- [TASK DIRECTIONS] Please print the whole listing below exactly as it stands.

- [INFORMATION SHOWN]

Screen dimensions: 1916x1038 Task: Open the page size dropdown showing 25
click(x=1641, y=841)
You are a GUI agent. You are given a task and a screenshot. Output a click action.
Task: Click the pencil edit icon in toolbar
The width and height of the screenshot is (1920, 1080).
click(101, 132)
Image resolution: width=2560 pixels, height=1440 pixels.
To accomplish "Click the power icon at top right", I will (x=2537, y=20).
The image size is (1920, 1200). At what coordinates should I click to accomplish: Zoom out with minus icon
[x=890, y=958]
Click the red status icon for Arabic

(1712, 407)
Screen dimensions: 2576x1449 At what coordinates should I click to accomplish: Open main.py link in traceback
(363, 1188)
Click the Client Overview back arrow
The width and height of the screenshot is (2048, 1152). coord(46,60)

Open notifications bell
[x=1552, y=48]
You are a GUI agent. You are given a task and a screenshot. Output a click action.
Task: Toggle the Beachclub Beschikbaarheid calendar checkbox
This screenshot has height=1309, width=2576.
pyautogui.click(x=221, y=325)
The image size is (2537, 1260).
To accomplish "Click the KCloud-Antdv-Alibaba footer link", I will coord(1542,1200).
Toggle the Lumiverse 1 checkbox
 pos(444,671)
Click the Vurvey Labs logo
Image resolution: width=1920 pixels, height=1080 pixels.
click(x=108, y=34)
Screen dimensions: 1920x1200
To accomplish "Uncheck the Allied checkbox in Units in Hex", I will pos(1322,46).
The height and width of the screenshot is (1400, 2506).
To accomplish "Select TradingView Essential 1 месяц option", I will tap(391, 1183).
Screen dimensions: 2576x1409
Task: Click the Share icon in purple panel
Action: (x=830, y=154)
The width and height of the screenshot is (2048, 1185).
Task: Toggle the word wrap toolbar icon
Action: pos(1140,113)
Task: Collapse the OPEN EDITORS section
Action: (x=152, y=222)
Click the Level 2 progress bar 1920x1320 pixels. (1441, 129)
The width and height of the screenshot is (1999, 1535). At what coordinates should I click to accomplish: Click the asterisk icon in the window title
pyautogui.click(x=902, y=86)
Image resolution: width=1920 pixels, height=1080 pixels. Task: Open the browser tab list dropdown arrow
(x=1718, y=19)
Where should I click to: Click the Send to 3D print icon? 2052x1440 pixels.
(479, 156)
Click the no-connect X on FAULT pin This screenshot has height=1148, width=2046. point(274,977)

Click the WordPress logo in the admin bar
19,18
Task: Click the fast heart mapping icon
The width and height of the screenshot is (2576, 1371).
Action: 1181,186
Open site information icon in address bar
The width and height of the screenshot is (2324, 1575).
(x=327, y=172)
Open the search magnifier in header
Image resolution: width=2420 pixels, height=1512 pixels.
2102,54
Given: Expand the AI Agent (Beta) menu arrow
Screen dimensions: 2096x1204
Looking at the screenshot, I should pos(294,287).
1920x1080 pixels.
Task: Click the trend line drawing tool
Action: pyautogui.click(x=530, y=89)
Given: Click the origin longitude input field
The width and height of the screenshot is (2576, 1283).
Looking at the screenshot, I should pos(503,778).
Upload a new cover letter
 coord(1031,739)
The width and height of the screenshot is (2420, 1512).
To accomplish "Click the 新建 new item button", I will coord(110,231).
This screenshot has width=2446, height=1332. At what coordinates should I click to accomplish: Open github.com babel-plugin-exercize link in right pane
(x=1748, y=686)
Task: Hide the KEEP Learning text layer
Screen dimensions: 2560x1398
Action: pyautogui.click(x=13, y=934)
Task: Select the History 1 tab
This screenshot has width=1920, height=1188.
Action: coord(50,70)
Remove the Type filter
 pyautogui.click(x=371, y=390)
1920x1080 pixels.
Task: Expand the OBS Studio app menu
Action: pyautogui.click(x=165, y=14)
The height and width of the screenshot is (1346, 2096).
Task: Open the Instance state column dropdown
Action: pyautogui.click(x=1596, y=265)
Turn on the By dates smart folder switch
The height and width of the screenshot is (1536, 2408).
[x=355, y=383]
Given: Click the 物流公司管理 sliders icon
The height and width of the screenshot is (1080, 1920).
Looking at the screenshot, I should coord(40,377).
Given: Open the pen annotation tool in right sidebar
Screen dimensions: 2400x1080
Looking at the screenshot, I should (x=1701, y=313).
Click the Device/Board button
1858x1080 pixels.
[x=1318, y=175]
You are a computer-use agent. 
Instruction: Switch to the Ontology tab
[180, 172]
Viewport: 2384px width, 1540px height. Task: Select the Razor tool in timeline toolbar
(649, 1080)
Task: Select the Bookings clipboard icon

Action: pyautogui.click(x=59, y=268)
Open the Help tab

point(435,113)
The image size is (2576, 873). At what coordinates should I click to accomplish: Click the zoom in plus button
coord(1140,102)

- [WRITTEN ANSWER]
Screen dimensions: 1916x1038 Task: Open the page size dropdown showing 25
click(x=1641, y=841)
You are a GUI agent. You are given a task and a screenshot. Output a click action.
Task: Click the pencil edit icon in toolbar
The width and height of the screenshot is (1920, 1080).
click(101, 132)
Image resolution: width=2560 pixels, height=1440 pixels.
To accomplish "Click the power icon at top right", I will (x=2537, y=20).
The image size is (1920, 1200). At what coordinates should I click to accomplish: Zoom out with minus icon
[x=890, y=958]
Click the red status icon for Arabic

(1712, 407)
Screen dimensions: 2576x1449 At what coordinates should I click to accomplish: Open main.py link in traceback
(363, 1188)
Click the Client Overview back arrow
The width and height of the screenshot is (2048, 1152). coord(46,60)

Open notifications bell
[x=1552, y=48]
You are a GUI agent. You are given a task and a screenshot. Output a click action.
Task: Toggle the Beachclub Beschikbaarheid calendar checkbox
This screenshot has height=1309, width=2576.
pyautogui.click(x=221, y=325)
The image size is (2537, 1260).
To accomplish "Click the KCloud-Antdv-Alibaba footer link", I will coord(1542,1200).
Toggle the Lumiverse 1 checkbox
 pos(444,671)
Click the Vurvey Labs logo
Image resolution: width=1920 pixels, height=1080 pixels.
click(x=108, y=34)
Screen dimensions: 1920x1200
To accomplish "Uncheck the Allied checkbox in Units in Hex", I will pos(1322,46).
The height and width of the screenshot is (1400, 2506).
To accomplish "Select TradingView Essential 1 месяц option", I will tap(391, 1183).
Screen dimensions: 2576x1409
Task: Click the Share icon in purple panel
Action: (x=830, y=154)
The width and height of the screenshot is (2048, 1185).
Task: Toggle the word wrap toolbar icon
Action: pos(1140,113)
Task: Collapse the OPEN EDITORS section
Action: (x=152, y=222)
Click the Level 2 progress bar 1920x1320 pixels. (1441, 129)
The width and height of the screenshot is (1999, 1535). At what coordinates should I click to accomplish: Click the asterisk icon in the window title
pyautogui.click(x=902, y=86)
Image resolution: width=1920 pixels, height=1080 pixels. Task: Open the browser tab list dropdown arrow
(x=1718, y=19)
Where should I click to: Click the Send to 3D print icon? 2052x1440 pixels.
(479, 156)
Click the no-connect X on FAULT pin This screenshot has height=1148, width=2046. point(274,977)

Click the WordPress logo in the admin bar
19,18
Task: Click the fast heart mapping icon
The width and height of the screenshot is (2576, 1371).
Action: 1181,186
Open site information icon in address bar
The width and height of the screenshot is (2324, 1575).
(x=327, y=172)
Open the search magnifier in header
Image resolution: width=2420 pixels, height=1512 pixels.
2102,54
Given: Expand the AI Agent (Beta) menu arrow
Screen dimensions: 2096x1204
Looking at the screenshot, I should pos(294,287).
1920x1080 pixels.
Task: Click the trend line drawing tool
Action: pyautogui.click(x=530, y=89)
Given: Click the origin longitude input field
The width and height of the screenshot is (2576, 1283).
Looking at the screenshot, I should pos(503,778).
Upload a new cover letter
 coord(1031,739)
The width and height of the screenshot is (2420, 1512).
To accomplish "Click the 新建 new item button", I will coord(110,231).
This screenshot has width=2446, height=1332. At what coordinates should I click to accomplish: Open github.com babel-plugin-exercize link in right pane
(x=1748, y=686)
Task: Hide the KEEP Learning text layer
Screen dimensions: 2560x1398
Action: pyautogui.click(x=13, y=934)
Task: Select the History 1 tab
This screenshot has width=1920, height=1188.
Action: coord(50,70)
Remove the Type filter
 pyautogui.click(x=371, y=390)
1920x1080 pixels.
Task: Expand the OBS Studio app menu
Action: pyautogui.click(x=165, y=14)
The height and width of the screenshot is (1346, 2096).
Task: Open the Instance state column dropdown
Action: pyautogui.click(x=1596, y=265)
Turn on the By dates smart folder switch
The height and width of the screenshot is (1536, 2408).
[x=355, y=383]
Given: Click the 物流公司管理 sliders icon
The height and width of the screenshot is (1080, 1920).
Looking at the screenshot, I should coord(40,377).
Given: Open the pen annotation tool in right sidebar
Screen dimensions: 2400x1080
Looking at the screenshot, I should (x=1701, y=313).
Click the Device/Board button
1858x1080 pixels.
[x=1318, y=175]
You are a computer-use agent. 
Instruction: Switch to the Ontology tab
[180, 172]
Viewport: 2384px width, 1540px height. Task: Select the Razor tool in timeline toolbar
(649, 1080)
Task: Select the Bookings clipboard icon

Action: pyautogui.click(x=59, y=268)
Open the Help tab

point(435,113)
The image size is (2576, 873). At what coordinates should I click to accomplish: Click the zoom in plus button
coord(1140,102)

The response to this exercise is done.